SET PROBLEM: Can you retype the stretch of the patch header from "From 1004890e253453faba81126028986f075e5fc5e7 Mon" through "to convert it."?

PROVIDED PASSAGE:
┄┄┄┄┄┄┄┄┄┄

From 1004890e253453faba81126028986f075e5fc5e7 Mon Sep 17 00:00:00 2001
From: Warren Dukes <warren.dukes@gmail.com>
Date: Tue, 13 Apr 2004 04:59:57 +0000
Subject: [PATCH] lots of fsCharset, utf8/ascii converting clean-up and
 robustness stuff Also, if fsCharsetToUtf8 can't convert to valid UTF-8, then
 don't add it to the db, this way clients don't have to worry about weirdness
 and it will force ppl to convert it.

┄┄┄┄┄┄┄┄┄┄

DATASET SECTION:
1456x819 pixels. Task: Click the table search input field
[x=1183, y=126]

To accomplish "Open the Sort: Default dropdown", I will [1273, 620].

┄┄┄┄┄┄┄┄┄┄

EXERCISE RESULT:
From 1004890e253453faba81126028986f075e5fc5e7 Mon Sep 17 00:00:00 2001
From: Warren Dukes <warren.dukes@gmail.com>
Date: Tue, 13 Apr 2004 04:59:57 +0000
Subject: [PATCH] lots of fsCharset, utf8/ascii converting clean-up and
 robustness stuff Also, if fsCharsetToUtf8 can't convert to valid UTF-8, then
 don't add it to the db, this way clients don't have to worry about weirdness
 and it will force ppl to convert it.